The acquisition is expected to close in the second quarter of 2025, pending regulatory approvals and other customary closing conditions. Once finalised, SolarWinds’ common stock will be delisted from the New York Stock Exchange, marking its transition to a privately held company.
What does this mean for SolarWinds’ customers and stakeholders?
For SolarWinds’ extensive customer base, which spans a wide range of industries and geographies, the acquisition is expected to be largely seamless. The company has assured its clients that there will be no disruption to existing services, product offerings, or support channels.
In fact, the Turn/River Capital partnership is anticipated to bring added value to customers by enabling SolarWinds to accelerate product innovation and improve service delivery.
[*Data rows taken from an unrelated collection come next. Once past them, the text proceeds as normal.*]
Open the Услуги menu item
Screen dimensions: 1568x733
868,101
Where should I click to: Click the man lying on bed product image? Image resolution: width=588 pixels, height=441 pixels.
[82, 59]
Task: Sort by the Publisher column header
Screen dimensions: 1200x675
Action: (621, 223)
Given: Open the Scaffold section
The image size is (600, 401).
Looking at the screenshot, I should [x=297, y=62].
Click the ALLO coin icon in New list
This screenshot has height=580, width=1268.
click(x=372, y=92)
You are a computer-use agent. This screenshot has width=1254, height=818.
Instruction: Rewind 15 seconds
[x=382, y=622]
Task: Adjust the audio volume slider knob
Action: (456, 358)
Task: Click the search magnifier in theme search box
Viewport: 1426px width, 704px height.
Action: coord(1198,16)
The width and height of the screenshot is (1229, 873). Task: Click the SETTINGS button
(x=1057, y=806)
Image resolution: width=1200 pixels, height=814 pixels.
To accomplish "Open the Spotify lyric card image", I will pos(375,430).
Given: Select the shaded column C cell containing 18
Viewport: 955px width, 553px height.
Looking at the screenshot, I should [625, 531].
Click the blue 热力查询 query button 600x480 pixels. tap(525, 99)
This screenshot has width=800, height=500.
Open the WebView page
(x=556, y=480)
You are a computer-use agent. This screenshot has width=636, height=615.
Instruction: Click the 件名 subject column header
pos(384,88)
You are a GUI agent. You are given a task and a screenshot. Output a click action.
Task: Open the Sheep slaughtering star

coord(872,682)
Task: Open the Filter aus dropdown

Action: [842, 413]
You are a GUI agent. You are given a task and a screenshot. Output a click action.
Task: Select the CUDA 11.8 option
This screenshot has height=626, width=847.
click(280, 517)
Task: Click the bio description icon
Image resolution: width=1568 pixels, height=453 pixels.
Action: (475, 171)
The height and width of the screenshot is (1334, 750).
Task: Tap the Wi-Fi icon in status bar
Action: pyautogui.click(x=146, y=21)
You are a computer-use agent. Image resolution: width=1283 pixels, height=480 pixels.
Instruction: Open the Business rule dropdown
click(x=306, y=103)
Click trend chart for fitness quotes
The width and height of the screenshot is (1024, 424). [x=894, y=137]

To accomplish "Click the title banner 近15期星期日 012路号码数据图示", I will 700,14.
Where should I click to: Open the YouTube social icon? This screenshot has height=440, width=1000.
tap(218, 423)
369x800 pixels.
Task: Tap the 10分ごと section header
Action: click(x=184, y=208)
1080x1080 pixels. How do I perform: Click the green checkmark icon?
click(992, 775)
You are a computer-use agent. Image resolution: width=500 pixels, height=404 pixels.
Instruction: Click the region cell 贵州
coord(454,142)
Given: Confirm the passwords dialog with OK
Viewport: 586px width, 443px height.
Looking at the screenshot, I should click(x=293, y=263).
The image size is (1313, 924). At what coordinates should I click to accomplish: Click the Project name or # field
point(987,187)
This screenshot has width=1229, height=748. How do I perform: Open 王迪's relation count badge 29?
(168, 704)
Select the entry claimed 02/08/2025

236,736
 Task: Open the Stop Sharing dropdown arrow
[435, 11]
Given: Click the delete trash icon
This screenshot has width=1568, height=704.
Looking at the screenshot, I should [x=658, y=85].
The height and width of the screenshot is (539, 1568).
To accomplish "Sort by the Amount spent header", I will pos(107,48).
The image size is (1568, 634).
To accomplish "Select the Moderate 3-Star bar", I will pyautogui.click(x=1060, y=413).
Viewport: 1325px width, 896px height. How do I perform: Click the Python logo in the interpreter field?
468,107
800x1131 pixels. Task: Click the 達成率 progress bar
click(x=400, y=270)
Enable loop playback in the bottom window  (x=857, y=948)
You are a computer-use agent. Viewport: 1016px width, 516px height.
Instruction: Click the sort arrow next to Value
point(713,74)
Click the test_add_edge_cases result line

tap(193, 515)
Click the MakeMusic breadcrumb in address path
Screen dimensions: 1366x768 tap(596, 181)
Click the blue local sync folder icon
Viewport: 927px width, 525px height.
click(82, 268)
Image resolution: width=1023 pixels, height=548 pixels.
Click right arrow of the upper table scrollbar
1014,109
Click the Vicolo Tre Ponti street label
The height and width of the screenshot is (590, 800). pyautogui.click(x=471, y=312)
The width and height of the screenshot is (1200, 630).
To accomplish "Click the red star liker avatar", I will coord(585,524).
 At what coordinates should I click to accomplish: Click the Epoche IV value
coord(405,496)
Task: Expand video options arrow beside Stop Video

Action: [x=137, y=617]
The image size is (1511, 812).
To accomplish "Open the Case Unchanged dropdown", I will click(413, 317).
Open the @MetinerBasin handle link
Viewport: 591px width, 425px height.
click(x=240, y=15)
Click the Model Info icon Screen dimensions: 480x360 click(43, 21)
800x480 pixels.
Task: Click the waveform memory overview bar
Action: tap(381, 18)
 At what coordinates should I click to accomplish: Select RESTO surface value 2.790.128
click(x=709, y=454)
The company plans to leverage Turn/River’s expertise to enhance its IT management software solutions, focusing on areas such as observability, monitoring, and service desk capabilities.
Ramakrishna underscored the company’s commitment to maintaining strong customer relationships and delivering cutting-edge technology. “With Turn/River’s support, we will continue to invest in our platform to meet the evolving needs of our customers,” he said.
Expert perspectives on the acquisition
Industry analysts view the SolarWinds acquisition deal as a strategic move that could reshape the competitive landscape of the IT management sector. The acquisition allows SolarWinds to operate with increased agility, pursue innovative projects, and respond swiftly to market demands—all of which are critical in the fast-evolving world of IT.
“Going private often enables companies to focus on long-term growth without the quarterly pressures of public markets,” noted a senior technology analyst from a leading consultancy firm. “For SolarWinds, this could mean accelerated development in areas like cloud observability, cybersecurity, and AI-driven IT solutions.”
Advisors involved in the transaction
Several prominent financial and legal advisors played key roles in facilitating the SolarWinds acquisition deal. Goldman Sachs & Co. LLC served as the lead financial advisor to SolarWinds, with Jefferies LLC also providing financial guidance. Legal counsel was provided by DLA Piper LLP (US).
On the buyer’s side, Turn/River Capital was advised by J.P. Morgan, Barclays, Santander, and RBC Capital Markets. Kirkland & Ellis LLP acted as legal counsel for Turn/River Capital, ensuring a smooth negotiation and transaction process.
What’s next for SolarWinds?
As the company embarks on this new chapter, the focus will remain on innovation, growth, and customer satisfaction. The Turn/River Capital partnership is expected to unlock new opportunities for SolarWinds, positioning it to thrive in an increasingly complex IT environment.
While the company’s future as a private entity unfolds, industry observers will be watching closely to see how SolarWinds leverages its newfound flexibility to push the boundaries of IT management software and maintain its leadership position in the tech industry.